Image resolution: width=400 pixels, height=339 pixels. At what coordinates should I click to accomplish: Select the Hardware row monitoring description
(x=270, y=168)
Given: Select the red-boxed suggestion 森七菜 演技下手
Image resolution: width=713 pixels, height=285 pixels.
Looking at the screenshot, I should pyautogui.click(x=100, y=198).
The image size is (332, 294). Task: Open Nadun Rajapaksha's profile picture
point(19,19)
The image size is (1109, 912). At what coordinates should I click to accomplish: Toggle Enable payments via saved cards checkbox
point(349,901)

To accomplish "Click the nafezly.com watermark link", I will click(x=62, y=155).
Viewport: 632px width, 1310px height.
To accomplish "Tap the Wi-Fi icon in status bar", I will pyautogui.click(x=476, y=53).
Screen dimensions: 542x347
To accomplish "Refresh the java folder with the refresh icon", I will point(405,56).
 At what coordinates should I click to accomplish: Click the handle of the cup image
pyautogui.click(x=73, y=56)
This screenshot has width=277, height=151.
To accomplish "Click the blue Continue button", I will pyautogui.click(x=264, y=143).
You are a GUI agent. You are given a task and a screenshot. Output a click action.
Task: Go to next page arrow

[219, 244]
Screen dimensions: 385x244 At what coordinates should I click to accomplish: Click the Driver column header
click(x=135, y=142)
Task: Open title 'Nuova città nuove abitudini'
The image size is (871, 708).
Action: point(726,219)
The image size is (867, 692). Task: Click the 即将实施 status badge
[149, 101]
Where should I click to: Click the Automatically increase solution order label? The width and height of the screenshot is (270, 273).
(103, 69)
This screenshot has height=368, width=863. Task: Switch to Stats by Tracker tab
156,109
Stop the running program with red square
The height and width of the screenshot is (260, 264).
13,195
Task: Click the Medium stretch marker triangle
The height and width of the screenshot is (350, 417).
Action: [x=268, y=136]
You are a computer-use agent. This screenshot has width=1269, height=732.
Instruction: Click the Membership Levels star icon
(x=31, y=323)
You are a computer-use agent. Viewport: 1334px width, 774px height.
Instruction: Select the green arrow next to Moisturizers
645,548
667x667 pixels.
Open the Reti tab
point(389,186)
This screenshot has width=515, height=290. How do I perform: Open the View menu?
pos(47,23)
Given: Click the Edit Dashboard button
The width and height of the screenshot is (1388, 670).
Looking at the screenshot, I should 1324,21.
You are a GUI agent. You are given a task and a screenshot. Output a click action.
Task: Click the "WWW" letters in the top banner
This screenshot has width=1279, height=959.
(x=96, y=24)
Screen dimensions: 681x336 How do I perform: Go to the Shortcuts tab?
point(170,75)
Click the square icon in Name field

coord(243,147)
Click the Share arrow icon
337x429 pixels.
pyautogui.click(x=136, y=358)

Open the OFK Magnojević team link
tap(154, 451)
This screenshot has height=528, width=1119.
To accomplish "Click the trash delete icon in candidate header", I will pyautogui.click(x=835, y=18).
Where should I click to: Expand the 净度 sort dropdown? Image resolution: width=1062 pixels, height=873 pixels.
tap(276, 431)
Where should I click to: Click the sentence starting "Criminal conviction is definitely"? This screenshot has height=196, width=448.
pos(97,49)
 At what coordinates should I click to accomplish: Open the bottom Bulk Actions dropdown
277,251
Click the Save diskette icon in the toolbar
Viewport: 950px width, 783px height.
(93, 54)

• Work instructions
Retype the material. Keep it exact.

• Result of the task
Image resolution: width=400 pixels, height=339 pixels. At what coordinates should I click to accomplish: Select the Hardware row monitoring description
(x=270, y=168)
Given: Select the red-boxed suggestion 森七菜 演技下手
Image resolution: width=713 pixels, height=285 pixels.
Looking at the screenshot, I should pyautogui.click(x=100, y=198).
The image size is (332, 294). Task: Open Nadun Rajapaksha's profile picture
point(19,19)
The image size is (1109, 912). At what coordinates should I click to accomplish: Toggle Enable payments via saved cards checkbox
point(349,901)

To accomplish "Click the nafezly.com watermark link", I will click(x=62, y=155).
Viewport: 632px width, 1310px height.
To accomplish "Tap the Wi-Fi icon in status bar", I will pyautogui.click(x=476, y=53).
Screen dimensions: 542x347
To accomplish "Refresh the java folder with the refresh icon", I will point(405,56).
 At what coordinates should I click to accomplish: Click the handle of the cup image
pyautogui.click(x=73, y=56)
This screenshot has width=277, height=151.
To accomplish "Click the blue Continue button", I will pyautogui.click(x=264, y=143).
You are a GUI agent. You are given a task and a screenshot. Output a click action.
Task: Go to next page arrow

[219, 244]
Screen dimensions: 385x244 At what coordinates should I click to accomplish: Click the Driver column header
click(x=135, y=142)
Task: Open title 'Nuova città nuove abitudini'
The image size is (871, 708).
Action: point(726,219)
The image size is (867, 692). Task: Click the 即将实施 status badge
[149, 101]
Where should I click to: Click the Automatically increase solution order label? The width and height of the screenshot is (270, 273).
(103, 69)
This screenshot has height=368, width=863. Task: Switch to Stats by Tracker tab
156,109
Stop the running program with red square
The height and width of the screenshot is (260, 264).
13,195
Task: Click the Medium stretch marker triangle
The height and width of the screenshot is (350, 417).
Action: [x=268, y=136]
You are a computer-use agent. This screenshot has width=1269, height=732.
Instruction: Click the Membership Levels star icon
(x=31, y=323)
You are a computer-use agent. Viewport: 1334px width, 774px height.
Instruction: Select the green arrow next to Moisturizers
645,548
667x667 pixels.
Open the Reti tab
point(389,186)
This screenshot has width=515, height=290. How do I perform: Open the View menu?
pos(47,23)
Given: Click the Edit Dashboard button
The width and height of the screenshot is (1388, 670).
Looking at the screenshot, I should 1324,21.
You are a GUI agent. You are given a task and a screenshot. Output a click action.
Task: Click the "WWW" letters in the top banner
This screenshot has width=1279, height=959.
(x=96, y=24)
Screen dimensions: 681x336 How do I perform: Go to the Shortcuts tab?
point(170,75)
Click the square icon in Name field

coord(243,147)
Click the Share arrow icon
337x429 pixels.
pyautogui.click(x=136, y=358)

Open the OFK Magnojević team link
tap(154, 451)
This screenshot has height=528, width=1119.
To accomplish "Click the trash delete icon in candidate header", I will pyautogui.click(x=835, y=18).
Where should I click to: Expand the 净度 sort dropdown? Image resolution: width=1062 pixels, height=873 pixels.
tap(276, 431)
Where should I click to: Click the sentence starting "Criminal conviction is definitely"? This screenshot has height=196, width=448.
pos(97,49)
 At what coordinates should I click to accomplish: Open the bottom Bulk Actions dropdown
277,251
Click the Save diskette icon in the toolbar
Viewport: 950px width, 783px height.
(93, 54)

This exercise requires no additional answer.